Menuju konten utama

Pembatasan Impor 500 Komoditas bisa Berdampak pada Penerimaan Pajak

Pejabat Kementerian Keuangan mengakui rencana pembatasan impor 500 komoditas bisa berdampak terhadap penerimaan pajak.

Pembatasan Impor 500 Komoditas bisa Berdampak pada Penerimaan Pajak
(Ilustrasi impor) Kendaraan membawa peti kemas dengan latar belakang area bongkar muat di Pelabuhan Tanjung Priok, Jakarta, Rabu (15/8/2018). ANTARA FOTO/Muhammad Adimaja.

tirto.id - Direktur Penyuluhan, Pelayanan, dan Humas Direktorat Jenderal Pajak (DJP), Kementerian Keuangan, Hestu Yoga Saksama mengakui pembatasan impor 500 komoditas berpotensi membawa dampak pada realisasi target penerimaan pajak tahun 2018 dan 2019.

Target penerimaan perpajakan pada APBN 2018 ialah sebesar Rp1.618,1 triliun dan diproyeksikan terealisasi Rp1.548,5 triliun. Sementara pada RAPBN 2019, pemerintah menaikkan target penerimaan perpajakan menjadi Rp1.781 triliun.

"Mungkin ada dampaknya [menurunkan penerimaan pajak]. Tapi, saya pikir [dampaknya] enggak akan tinggi ke penerimaan APBN 2018 maupun RAPBN 2019. Karena pembatasan impor tidak untuk mengamankan penerimaan, tapi untuk [membuat nilai] rupiah terjaga, CAD [defisit transaksi berjalan] bisa ditekan," kata Hestu kepada Tirto, pada Jumat (17/8/2018).

Rencana pembatasan impor 500 komoditas sampai sekarang masih sedang dikaji pemerintah. Proses evaluasi terhadap daftar barang-barang impor yang mungkin diganti dengan produk asal dalam negeri sedang dilakukan.

- Persyaratan A: Tukar "Collapse" dengan "Hide", lalu tulis ulang semua catatan dari awal hingga baris yang memuat "Action: 569,156", tanpa mengubah bagian lain.

- Kutipan Catatan:
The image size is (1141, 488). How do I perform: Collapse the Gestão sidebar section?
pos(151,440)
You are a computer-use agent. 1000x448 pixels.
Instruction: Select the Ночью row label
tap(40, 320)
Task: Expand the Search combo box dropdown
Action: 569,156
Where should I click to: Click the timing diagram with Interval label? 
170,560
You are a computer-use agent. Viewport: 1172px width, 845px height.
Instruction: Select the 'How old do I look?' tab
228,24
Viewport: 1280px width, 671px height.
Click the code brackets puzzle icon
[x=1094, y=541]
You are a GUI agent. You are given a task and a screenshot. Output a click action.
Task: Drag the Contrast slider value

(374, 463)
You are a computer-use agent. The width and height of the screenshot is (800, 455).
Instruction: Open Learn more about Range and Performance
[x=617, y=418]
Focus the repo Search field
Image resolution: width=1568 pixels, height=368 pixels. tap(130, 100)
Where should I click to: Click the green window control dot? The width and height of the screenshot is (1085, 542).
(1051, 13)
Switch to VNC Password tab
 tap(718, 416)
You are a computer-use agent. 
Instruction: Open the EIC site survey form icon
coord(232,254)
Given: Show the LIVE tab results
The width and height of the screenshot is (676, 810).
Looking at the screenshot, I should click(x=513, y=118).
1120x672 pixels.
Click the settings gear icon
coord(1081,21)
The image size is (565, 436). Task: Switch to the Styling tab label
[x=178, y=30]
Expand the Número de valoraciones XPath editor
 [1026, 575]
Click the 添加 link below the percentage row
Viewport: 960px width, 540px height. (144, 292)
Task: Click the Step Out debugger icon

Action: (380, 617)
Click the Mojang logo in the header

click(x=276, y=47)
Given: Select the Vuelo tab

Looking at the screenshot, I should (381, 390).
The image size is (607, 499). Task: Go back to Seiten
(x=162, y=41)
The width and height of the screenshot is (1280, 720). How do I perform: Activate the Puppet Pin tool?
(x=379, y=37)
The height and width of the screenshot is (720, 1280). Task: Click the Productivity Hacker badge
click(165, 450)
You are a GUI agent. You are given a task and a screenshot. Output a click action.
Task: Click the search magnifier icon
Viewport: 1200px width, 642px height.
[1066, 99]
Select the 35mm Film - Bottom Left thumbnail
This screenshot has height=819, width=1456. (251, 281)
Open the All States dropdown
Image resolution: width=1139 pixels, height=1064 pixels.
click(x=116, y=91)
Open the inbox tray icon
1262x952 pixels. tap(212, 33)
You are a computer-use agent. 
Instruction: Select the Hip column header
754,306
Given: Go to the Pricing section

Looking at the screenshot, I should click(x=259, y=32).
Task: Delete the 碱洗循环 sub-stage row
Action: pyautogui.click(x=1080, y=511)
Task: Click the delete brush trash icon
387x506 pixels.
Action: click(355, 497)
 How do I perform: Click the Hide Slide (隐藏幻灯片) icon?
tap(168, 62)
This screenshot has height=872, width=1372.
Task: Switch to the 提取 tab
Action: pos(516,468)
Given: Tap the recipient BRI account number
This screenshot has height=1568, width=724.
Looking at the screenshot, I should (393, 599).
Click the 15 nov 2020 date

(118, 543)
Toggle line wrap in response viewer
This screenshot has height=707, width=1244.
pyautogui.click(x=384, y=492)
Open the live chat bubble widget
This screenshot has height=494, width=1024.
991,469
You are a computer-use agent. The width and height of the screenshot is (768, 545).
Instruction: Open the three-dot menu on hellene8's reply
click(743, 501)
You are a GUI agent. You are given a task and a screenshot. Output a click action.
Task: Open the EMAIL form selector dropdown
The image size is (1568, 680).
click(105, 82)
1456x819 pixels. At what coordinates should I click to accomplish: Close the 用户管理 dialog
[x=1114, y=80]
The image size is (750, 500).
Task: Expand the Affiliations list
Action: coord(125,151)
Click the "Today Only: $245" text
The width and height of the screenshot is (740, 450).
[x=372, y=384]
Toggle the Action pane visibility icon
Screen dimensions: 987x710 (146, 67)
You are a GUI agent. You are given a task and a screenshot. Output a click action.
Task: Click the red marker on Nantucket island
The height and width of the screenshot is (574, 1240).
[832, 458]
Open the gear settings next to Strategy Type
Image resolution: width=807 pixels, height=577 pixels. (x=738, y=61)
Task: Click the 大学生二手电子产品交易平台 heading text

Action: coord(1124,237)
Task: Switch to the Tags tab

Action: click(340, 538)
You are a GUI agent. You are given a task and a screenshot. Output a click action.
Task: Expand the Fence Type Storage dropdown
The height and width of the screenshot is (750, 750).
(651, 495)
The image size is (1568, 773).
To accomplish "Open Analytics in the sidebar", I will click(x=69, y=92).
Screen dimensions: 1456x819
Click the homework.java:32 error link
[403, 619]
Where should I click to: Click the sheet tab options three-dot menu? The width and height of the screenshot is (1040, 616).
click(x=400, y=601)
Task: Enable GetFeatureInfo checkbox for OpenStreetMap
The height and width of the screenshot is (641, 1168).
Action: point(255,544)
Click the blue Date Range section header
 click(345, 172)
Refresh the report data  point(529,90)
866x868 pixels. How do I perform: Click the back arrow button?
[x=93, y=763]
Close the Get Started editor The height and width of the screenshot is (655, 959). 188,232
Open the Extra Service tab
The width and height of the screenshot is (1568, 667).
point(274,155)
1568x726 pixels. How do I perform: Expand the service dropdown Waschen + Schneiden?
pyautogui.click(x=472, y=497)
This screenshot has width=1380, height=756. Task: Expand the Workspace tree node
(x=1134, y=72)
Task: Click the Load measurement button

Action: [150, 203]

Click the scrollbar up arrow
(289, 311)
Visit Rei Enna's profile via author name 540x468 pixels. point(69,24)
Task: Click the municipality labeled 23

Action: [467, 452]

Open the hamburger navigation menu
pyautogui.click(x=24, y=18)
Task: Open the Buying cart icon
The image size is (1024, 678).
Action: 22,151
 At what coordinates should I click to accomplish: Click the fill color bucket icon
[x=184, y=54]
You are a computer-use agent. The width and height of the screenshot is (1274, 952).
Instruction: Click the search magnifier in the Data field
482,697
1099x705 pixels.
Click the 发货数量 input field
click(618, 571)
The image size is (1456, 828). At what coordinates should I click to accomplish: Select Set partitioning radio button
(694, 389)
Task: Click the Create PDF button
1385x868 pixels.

- Persyaratan B: Menurut teks tentang pembatasan impor 500 komoditas, berapa target penerimaan perpajakan pada RAPBN 2019?

- Jawaban Tertulis A:
The image size is (1141, 488). How do I perform: Hide the Gestão sidebar section?
pos(151,440)
You are a computer-use agent. 1000x448 pixels.
Instruction: Select the Ночью row label
tap(40, 320)
Task: Expand the Search combo box dropdown
Action: 569,156

- Jawaban Tertulis B: Rp1.781 triliun.